[start Records for this exercise]
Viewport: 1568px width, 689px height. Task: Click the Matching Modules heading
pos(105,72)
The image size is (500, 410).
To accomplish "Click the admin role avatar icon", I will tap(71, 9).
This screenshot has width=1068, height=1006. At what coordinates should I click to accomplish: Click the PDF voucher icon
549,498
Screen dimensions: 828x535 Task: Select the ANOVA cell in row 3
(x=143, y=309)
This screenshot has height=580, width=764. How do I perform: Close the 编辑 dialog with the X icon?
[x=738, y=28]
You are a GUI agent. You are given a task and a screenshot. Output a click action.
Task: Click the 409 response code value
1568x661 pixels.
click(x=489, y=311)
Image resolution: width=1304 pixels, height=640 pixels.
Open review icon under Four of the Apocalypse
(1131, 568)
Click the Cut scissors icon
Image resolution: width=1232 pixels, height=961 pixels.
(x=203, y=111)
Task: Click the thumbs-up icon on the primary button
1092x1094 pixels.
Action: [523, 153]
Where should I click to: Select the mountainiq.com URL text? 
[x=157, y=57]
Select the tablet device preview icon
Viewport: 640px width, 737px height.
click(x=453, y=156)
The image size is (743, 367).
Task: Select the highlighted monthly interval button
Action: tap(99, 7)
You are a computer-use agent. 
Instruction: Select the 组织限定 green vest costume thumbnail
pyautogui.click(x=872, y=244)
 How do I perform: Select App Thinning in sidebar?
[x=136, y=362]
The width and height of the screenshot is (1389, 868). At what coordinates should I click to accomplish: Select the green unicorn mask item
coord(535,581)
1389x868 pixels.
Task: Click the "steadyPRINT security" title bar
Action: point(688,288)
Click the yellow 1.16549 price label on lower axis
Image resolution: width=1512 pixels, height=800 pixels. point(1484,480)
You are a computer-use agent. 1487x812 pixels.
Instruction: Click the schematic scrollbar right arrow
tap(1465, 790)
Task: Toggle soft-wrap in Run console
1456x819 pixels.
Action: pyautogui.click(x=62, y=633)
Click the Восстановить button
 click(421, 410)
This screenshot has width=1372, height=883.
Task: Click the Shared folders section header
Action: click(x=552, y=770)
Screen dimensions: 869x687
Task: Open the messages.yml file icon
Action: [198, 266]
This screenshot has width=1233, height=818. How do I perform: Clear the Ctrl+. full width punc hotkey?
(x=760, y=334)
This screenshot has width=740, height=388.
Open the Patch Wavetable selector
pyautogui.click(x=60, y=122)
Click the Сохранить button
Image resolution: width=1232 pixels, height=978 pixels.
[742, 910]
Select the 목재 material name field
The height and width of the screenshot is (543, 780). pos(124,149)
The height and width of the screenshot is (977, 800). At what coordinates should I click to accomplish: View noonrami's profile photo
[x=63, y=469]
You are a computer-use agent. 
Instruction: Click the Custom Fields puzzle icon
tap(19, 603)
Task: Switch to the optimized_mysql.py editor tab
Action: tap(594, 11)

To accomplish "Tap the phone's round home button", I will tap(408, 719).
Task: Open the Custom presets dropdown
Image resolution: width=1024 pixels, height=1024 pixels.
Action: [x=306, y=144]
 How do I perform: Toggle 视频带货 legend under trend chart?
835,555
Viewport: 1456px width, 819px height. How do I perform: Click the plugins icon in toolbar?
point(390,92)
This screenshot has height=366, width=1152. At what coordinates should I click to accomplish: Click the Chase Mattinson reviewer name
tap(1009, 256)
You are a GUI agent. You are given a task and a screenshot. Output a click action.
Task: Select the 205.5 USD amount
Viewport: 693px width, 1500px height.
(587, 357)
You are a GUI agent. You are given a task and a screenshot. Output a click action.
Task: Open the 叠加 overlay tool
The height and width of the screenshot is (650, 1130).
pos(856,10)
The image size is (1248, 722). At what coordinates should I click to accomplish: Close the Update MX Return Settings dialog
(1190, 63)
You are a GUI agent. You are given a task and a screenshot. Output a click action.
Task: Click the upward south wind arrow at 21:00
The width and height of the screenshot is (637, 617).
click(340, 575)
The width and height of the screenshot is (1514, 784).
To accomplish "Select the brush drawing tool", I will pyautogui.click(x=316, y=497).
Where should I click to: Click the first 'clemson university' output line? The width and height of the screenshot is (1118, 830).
[end Records for this exercise]
[Instruction]
Copy out the listing from the line containing "Task: Click the thumbs-up" up to and including the line containing "Action: pyautogui.click(x=62, y=633)", keeping every line as it stands.

[Answer]
Task: Click the thumbs-up icon on the primary button
1092x1094 pixels.
Action: [523, 153]
Where should I click to: Select the mountainiq.com URL text? 
[x=157, y=57]
Select the tablet device preview icon
Viewport: 640px width, 737px height.
click(x=453, y=156)
The image size is (743, 367).
Task: Select the highlighted monthly interval button
Action: tap(99, 7)
You are a computer-use agent. 
Instruction: Select the 组织限定 green vest costume thumbnail
pyautogui.click(x=872, y=244)
 How do I perform: Select App Thinning in sidebar?
[x=136, y=362]
The width and height of the screenshot is (1389, 868). At what coordinates should I click to accomplish: Select the green unicorn mask item
coord(535,581)
1389x868 pixels.
Task: Click the "steadyPRINT security" title bar
Action: point(688,288)
Click the yellow 1.16549 price label on lower axis
Image resolution: width=1512 pixels, height=800 pixels. point(1484,480)
You are a computer-use agent. 1487x812 pixels.
Instruction: Click the schematic scrollbar right arrow
tap(1465, 790)
Task: Toggle soft-wrap in Run console
1456x819 pixels.
Action: pyautogui.click(x=62, y=633)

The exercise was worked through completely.